YOUR INSTRUCTIONS:
Pick out each line below that contains the string "toolbar", matching case exactly, and copy those lines.

Entries taken from a collection
►

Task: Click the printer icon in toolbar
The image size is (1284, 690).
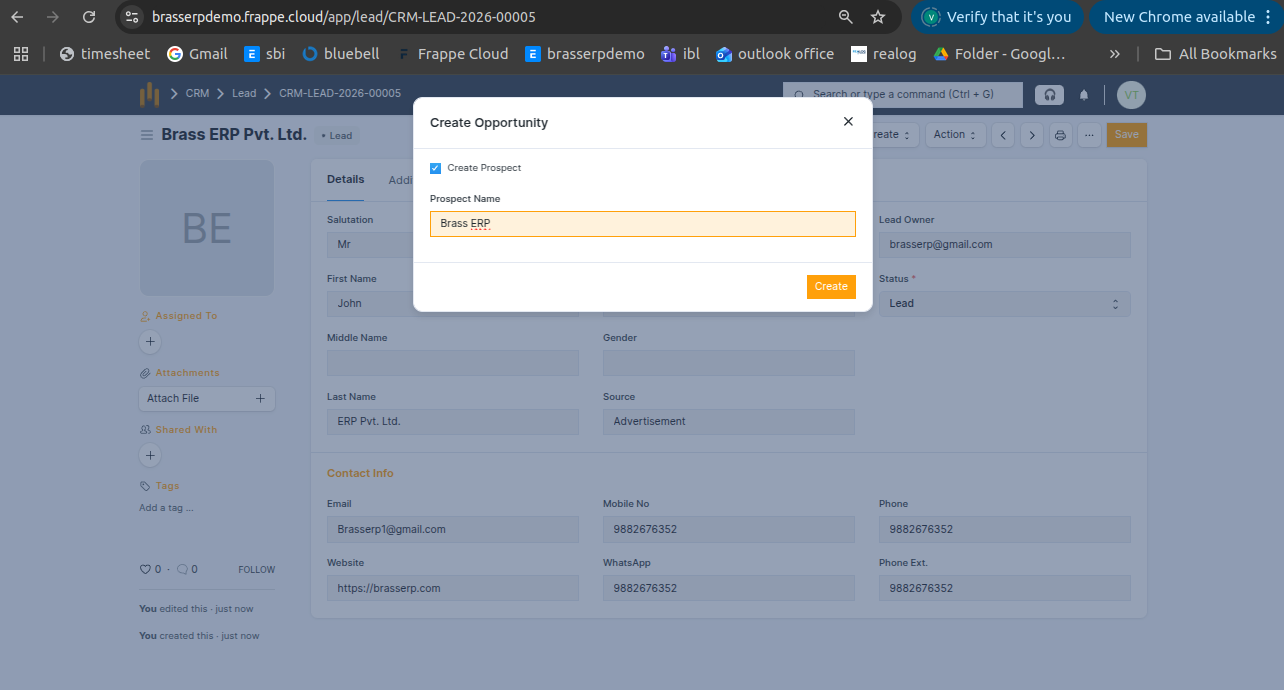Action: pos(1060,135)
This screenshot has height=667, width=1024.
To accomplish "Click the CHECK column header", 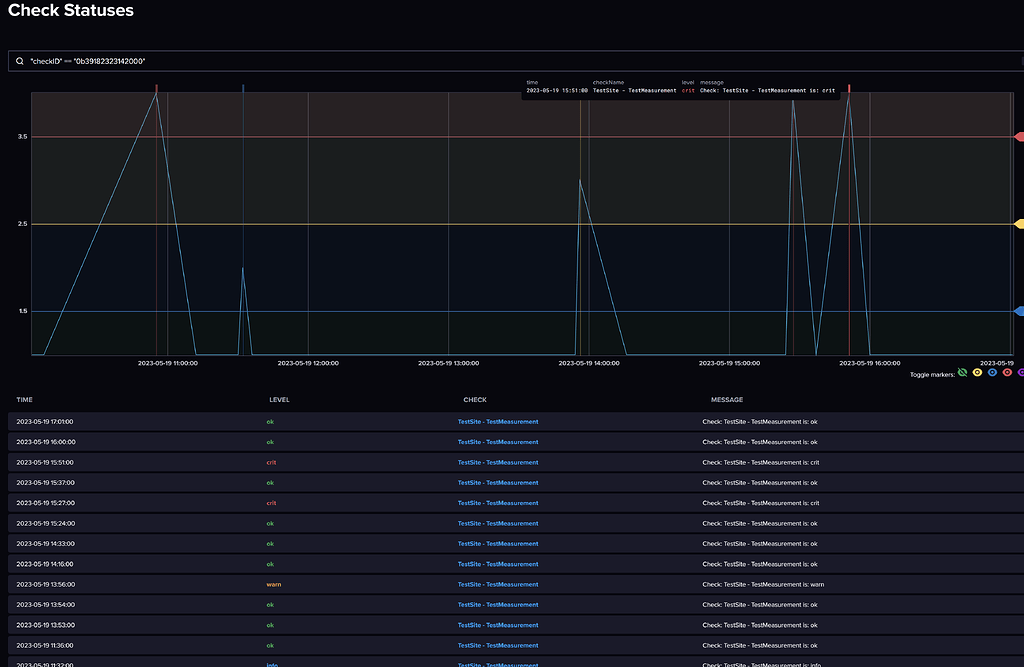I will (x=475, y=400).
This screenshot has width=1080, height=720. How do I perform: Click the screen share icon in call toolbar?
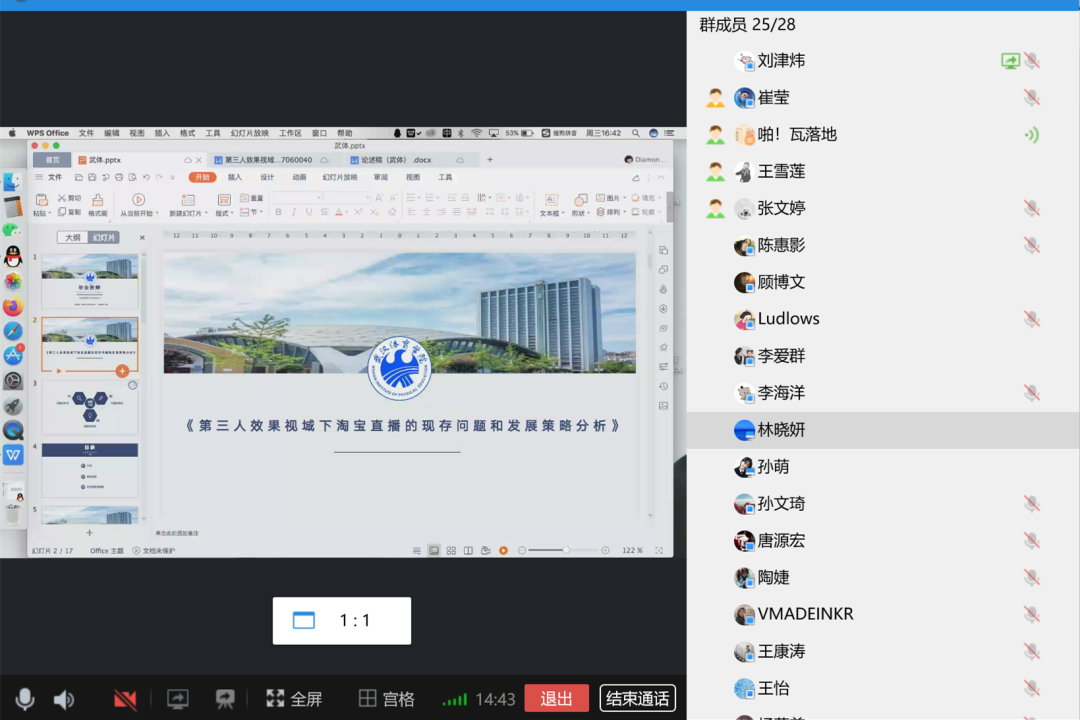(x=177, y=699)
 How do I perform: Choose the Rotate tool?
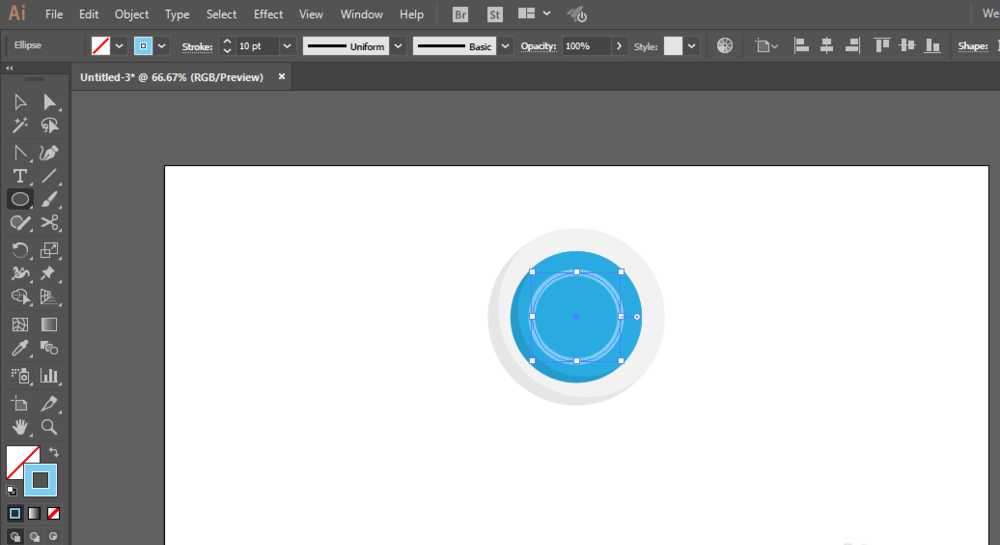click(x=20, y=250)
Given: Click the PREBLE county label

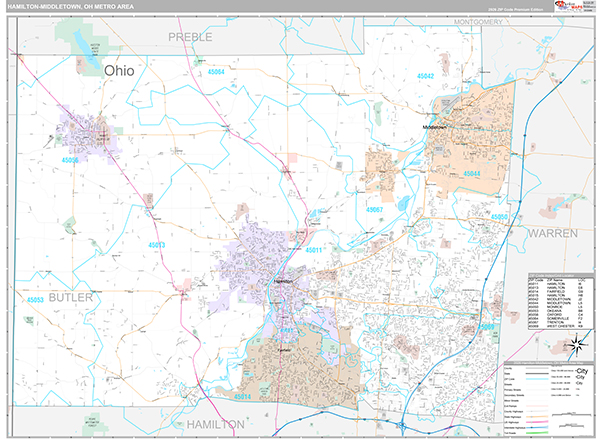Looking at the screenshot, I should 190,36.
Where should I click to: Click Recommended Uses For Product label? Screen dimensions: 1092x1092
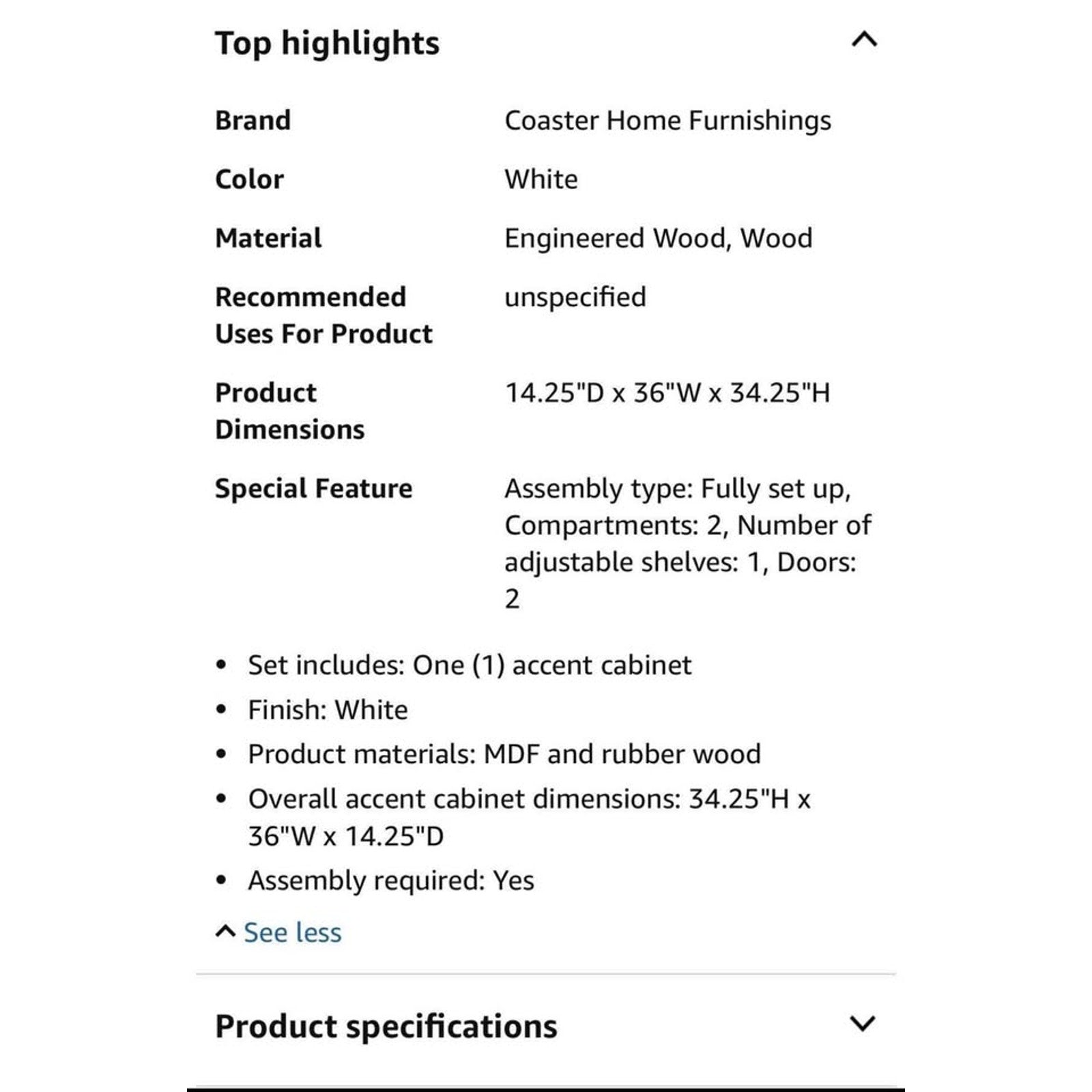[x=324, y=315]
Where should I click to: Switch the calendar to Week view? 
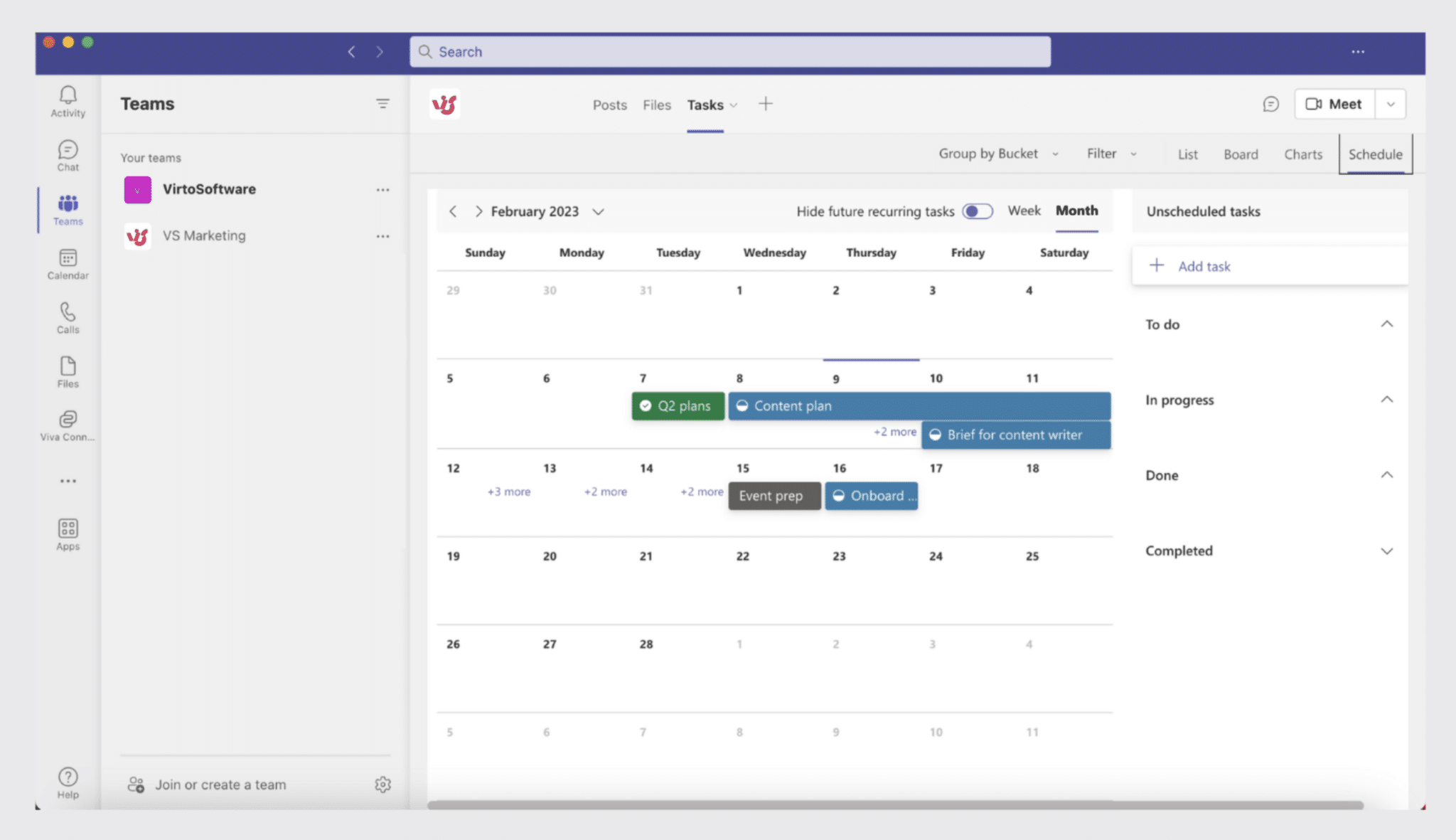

◄

COMPLETE RESPONSE:
Task: Click the printer icon in toolbar
This screenshot has width=1080, height=720. How do I perform: Click the screen share icon in call toolbar?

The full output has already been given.